SET TASK:
Can you put every line of the data below into a numbered list, skipping any blank lines and leaving the pictures out?

TASK MATERIAL:

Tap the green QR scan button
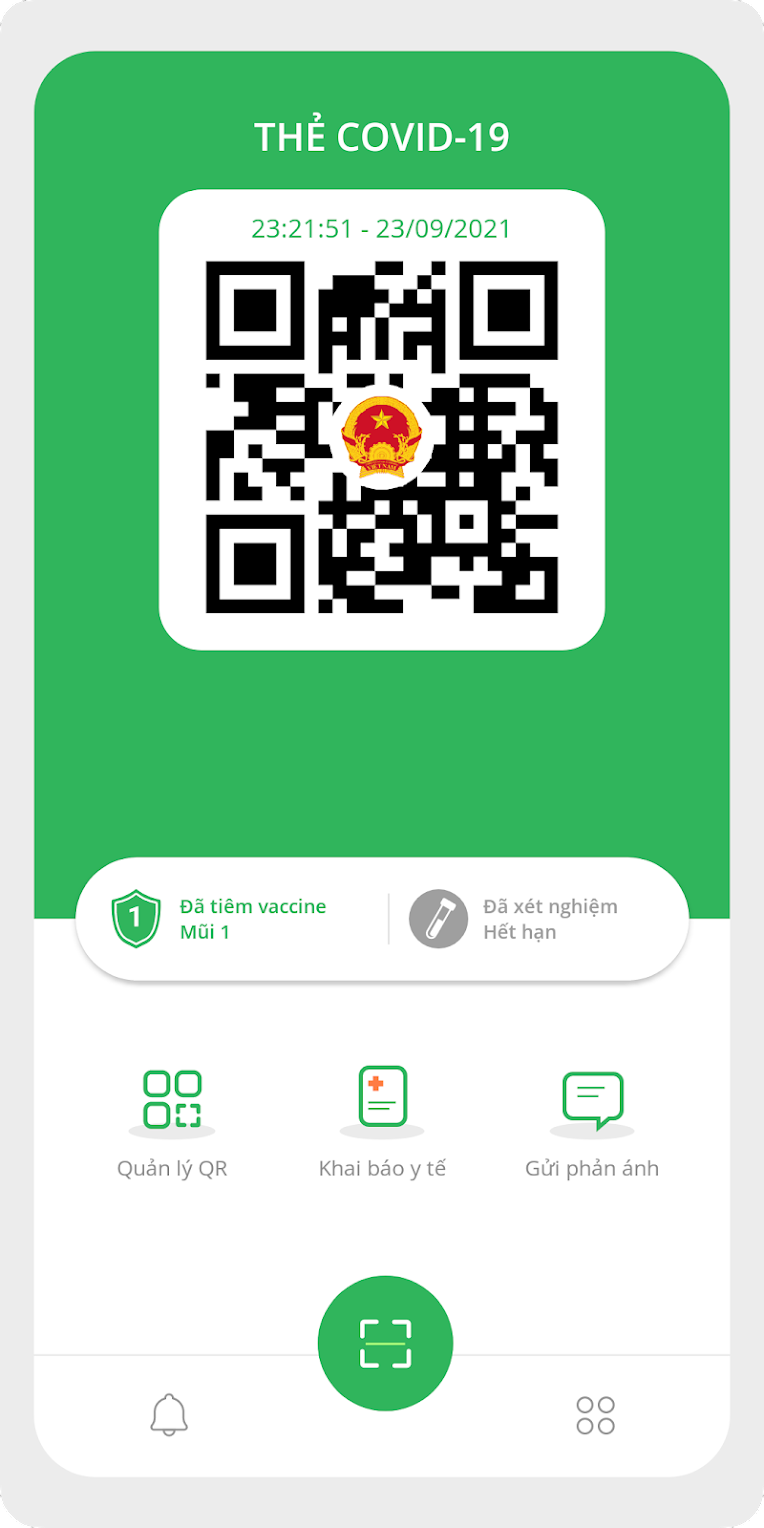The image size is (764, 1528). (385, 1343)
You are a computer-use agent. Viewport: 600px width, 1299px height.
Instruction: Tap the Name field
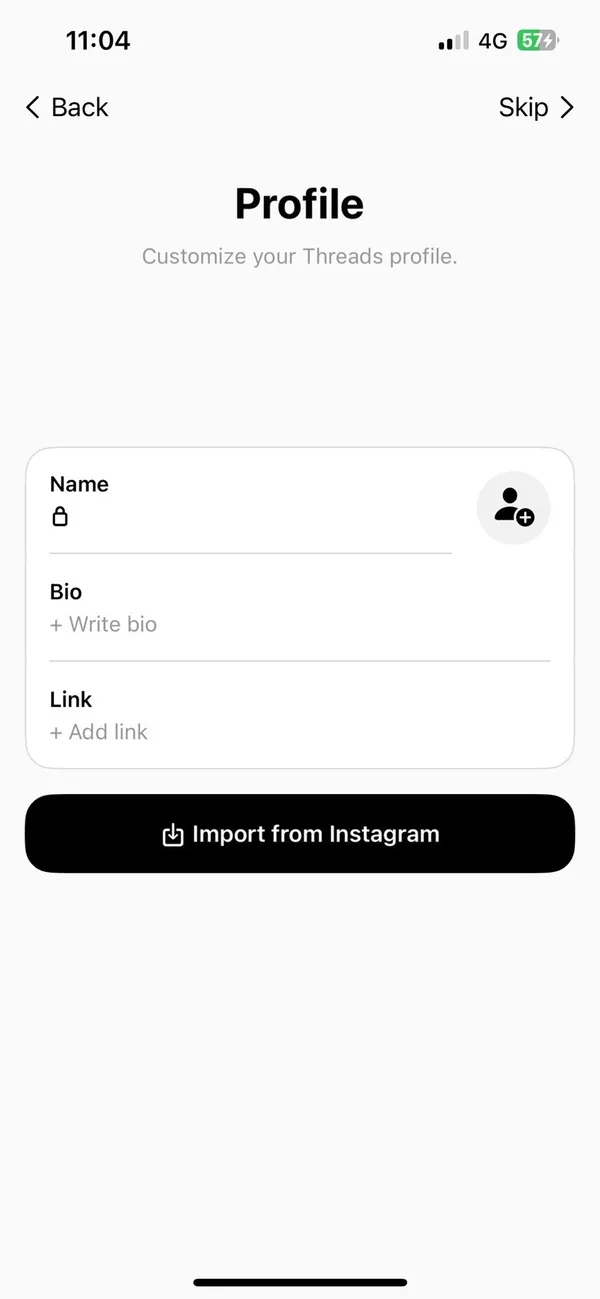[250, 516]
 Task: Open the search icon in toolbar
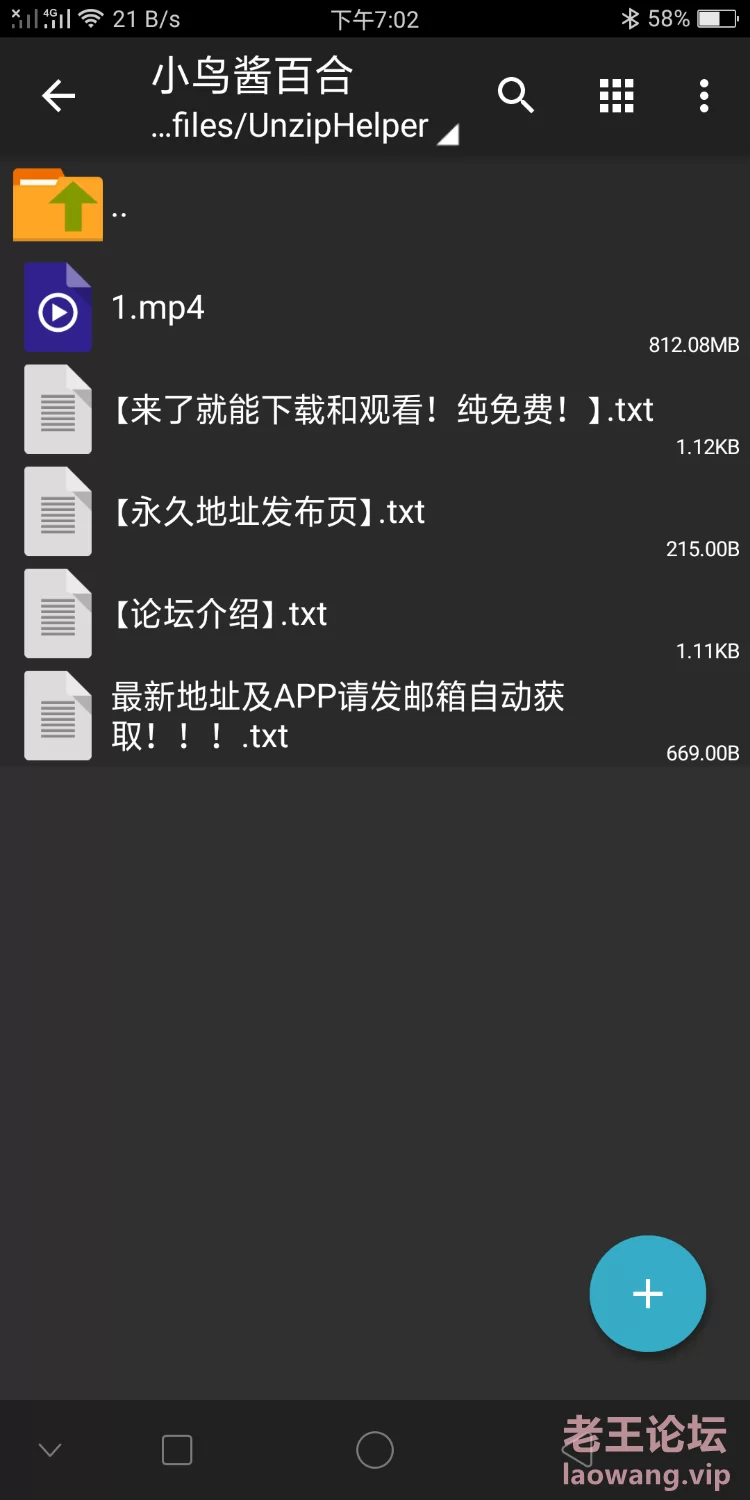tap(516, 96)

CORRECT RESULT:
1. Tap the green QR scan button
2. The image size is (764, 1528). (385, 1343)
3. You are a computer-use agent. Viewport: 600px width, 1299px height.
4. Instruction: Tap the Name field
5. [250, 516]
6.  Task: Open the search icon in toolbar
7. tap(516, 96)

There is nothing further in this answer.